4 comments

  • guerython 5 hours ago ago

    Nice to see Diarize lean into CPU-only inference for compliance workloads. We leaned on the same Silero -> embedding -> spectral stack and one stabilizer that helped was filtering Silero segments under ~350 ms and merging anything with cosine distance <0.25 before the GMM, so the clustering stopped flipping speakers on micro-pauses.

    Another lever we added was keeping the last few call centroids and biasing the spectral solver toward the prototype that had >0.75 similarity, which keeps returning participants from spawning a new SPEAKER label every session. Are you thinking about exposing that kind of anchor_embeddings hook so teams can keep participant IDs consistent across calls?
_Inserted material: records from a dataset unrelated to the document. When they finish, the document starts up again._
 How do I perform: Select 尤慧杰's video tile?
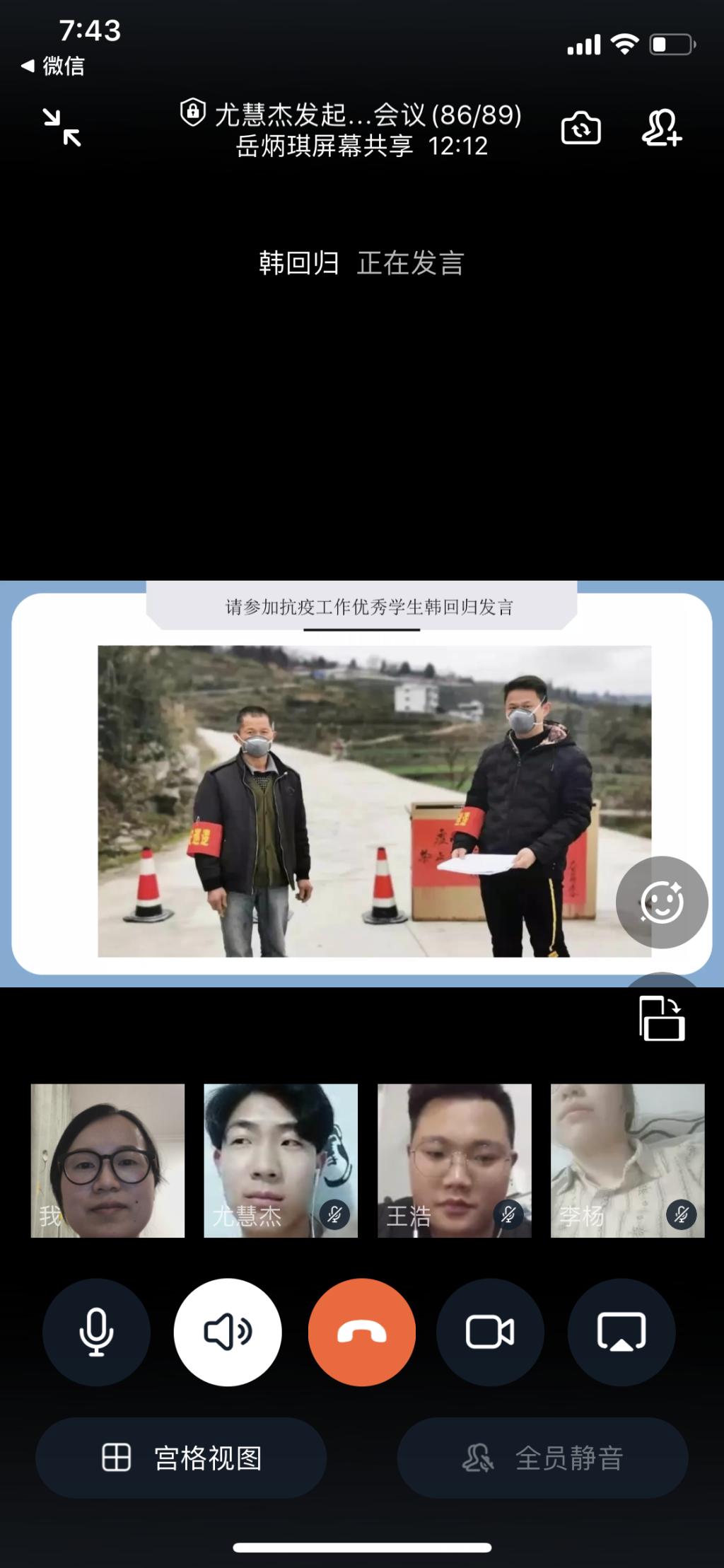pos(281,1160)
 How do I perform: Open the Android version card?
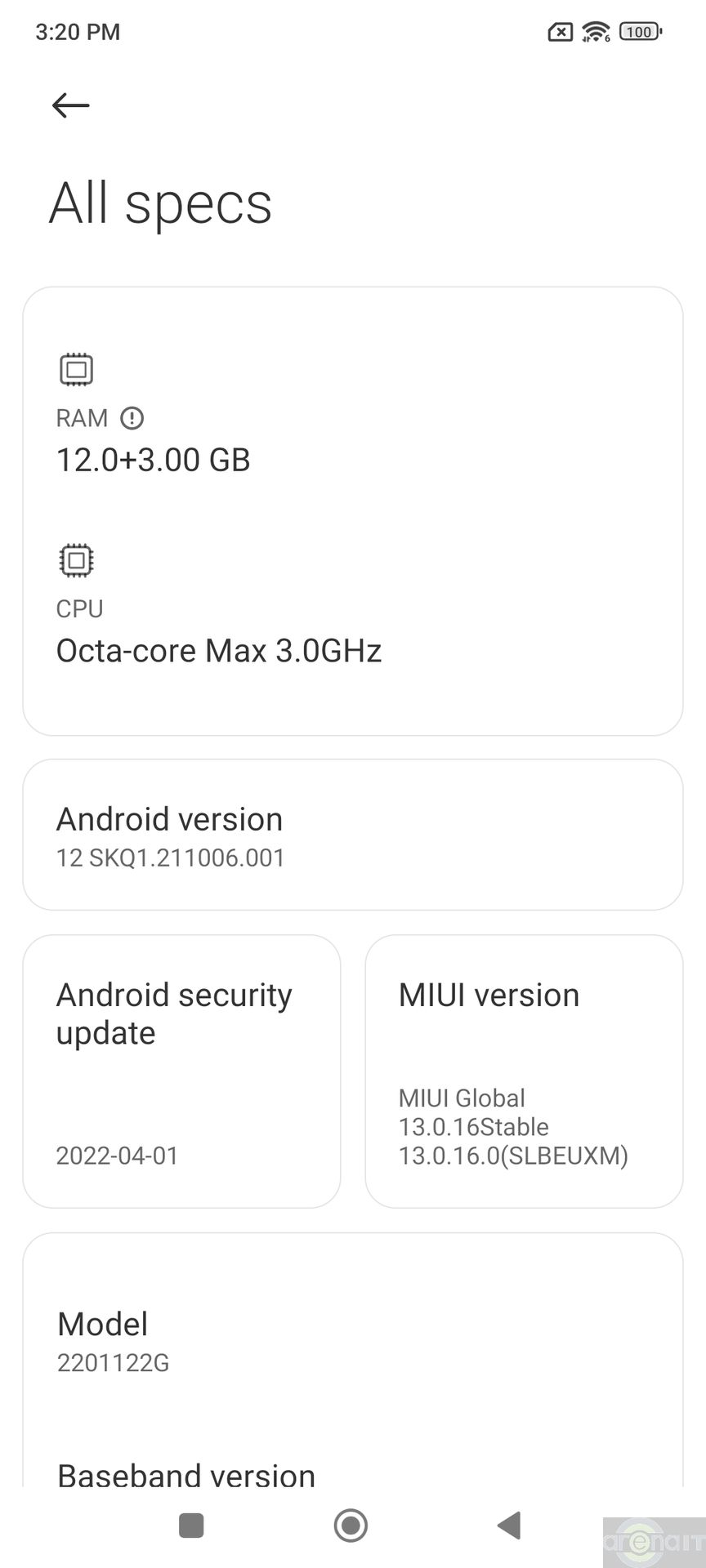tap(352, 835)
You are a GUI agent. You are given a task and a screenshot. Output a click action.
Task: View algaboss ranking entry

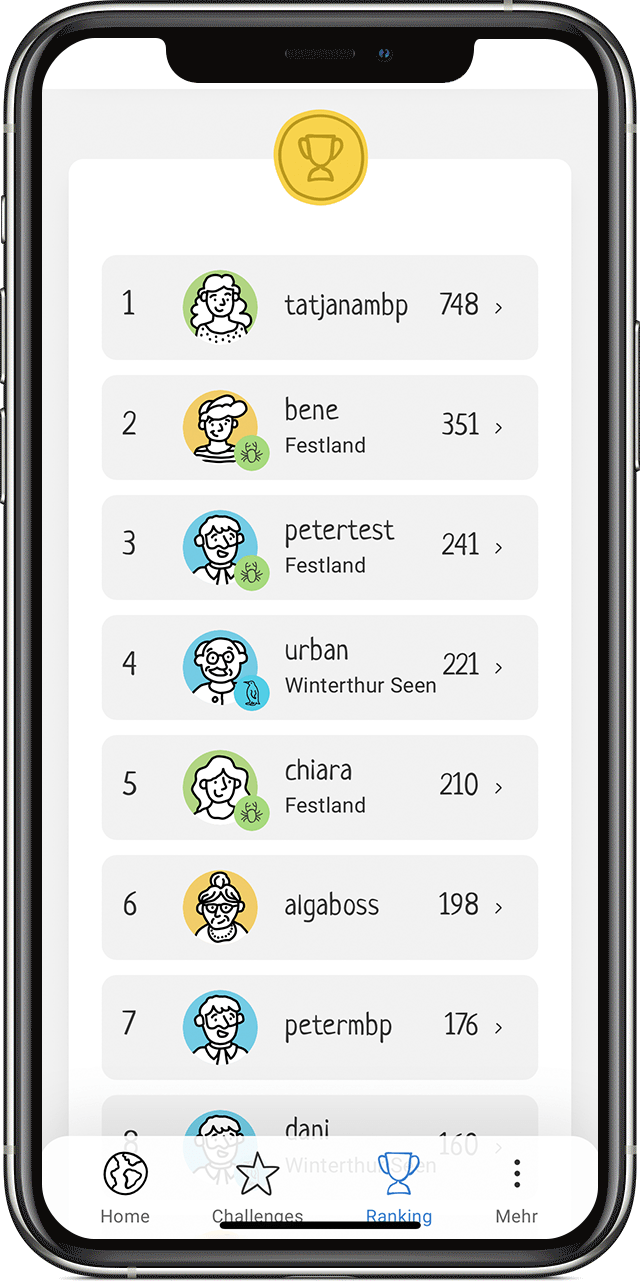tap(320, 907)
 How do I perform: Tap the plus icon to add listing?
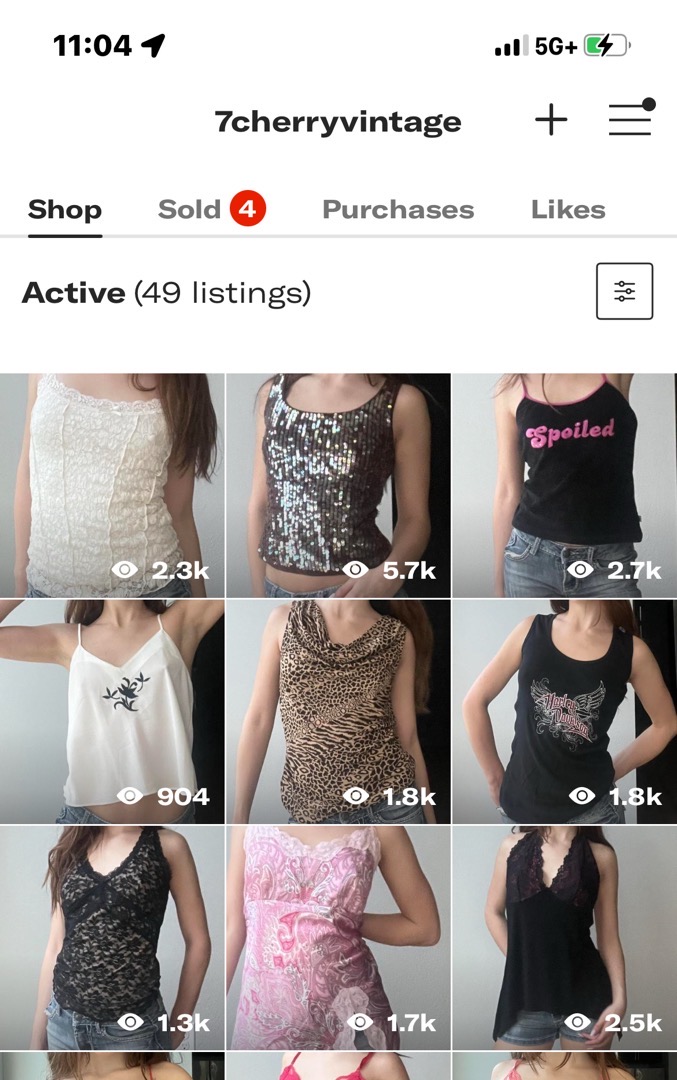pyautogui.click(x=551, y=121)
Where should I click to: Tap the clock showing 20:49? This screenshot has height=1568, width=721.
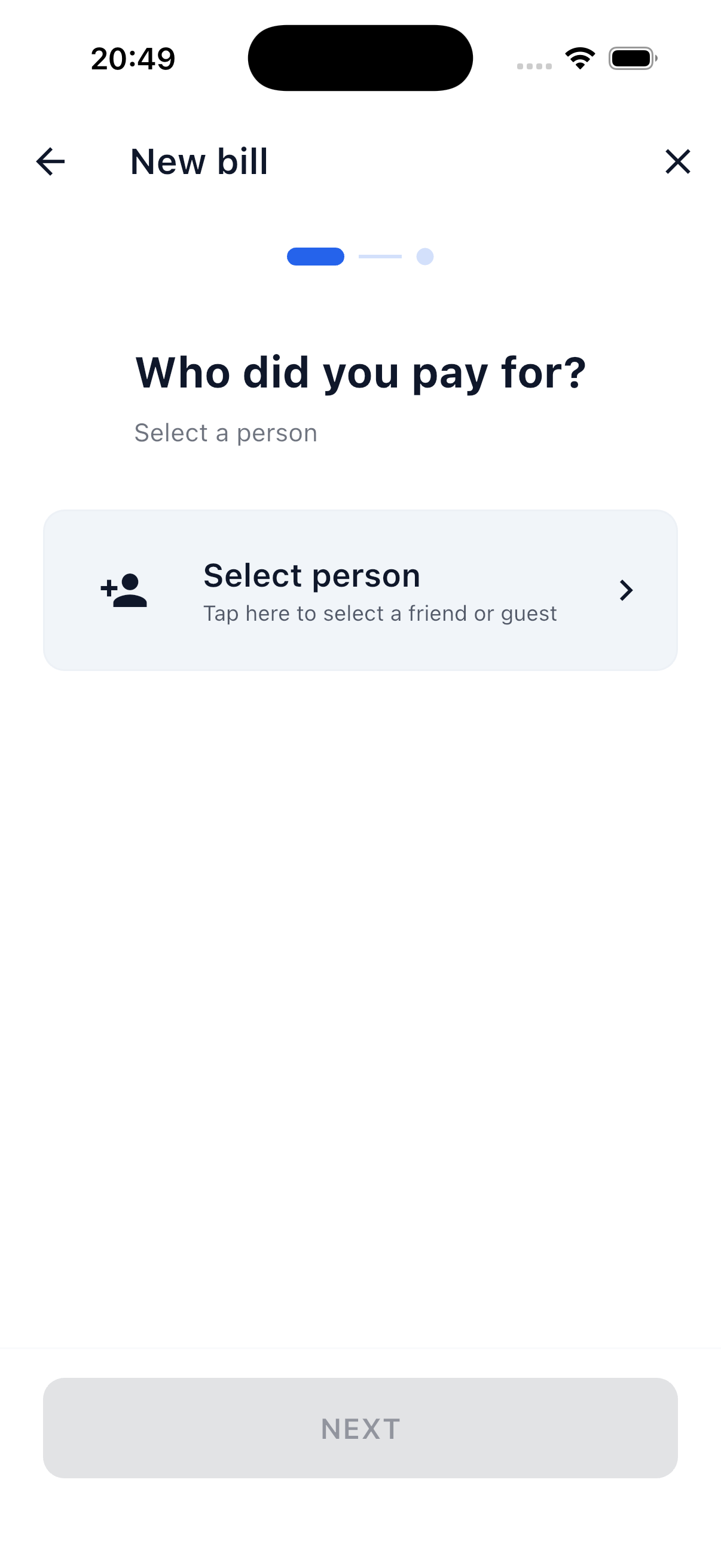tap(132, 57)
    • loookas 5 hours ago ago

      Good tips on the pre-clustering filtering- we do something similar with the 0.4s threshold on short segments, but the cosine distance merge before GMM is interesting, I'll look into that.

      on the cross-session speaker consistency— yes, that's on the roadmap. The plan is to store speaker embeddings (256-dim vectors) in a vector DB and use them for matching during diarization.

      Something like an anchor_embeddings parameter you can pass in, so the output labels stay consistent across calls.

      Right now every call produces SPEAKER_00, SPEAKER_01 etc. independently. the embedding extraction already works well enough for matching (that's what cosine similarity on WeSpeaker embeddings is good at), the missing piece is the API surface and the matching logic on top of clustering.

      What's your setup for storing/matching the centroids? Curious if you're doing it at inference time or as a post-processing step.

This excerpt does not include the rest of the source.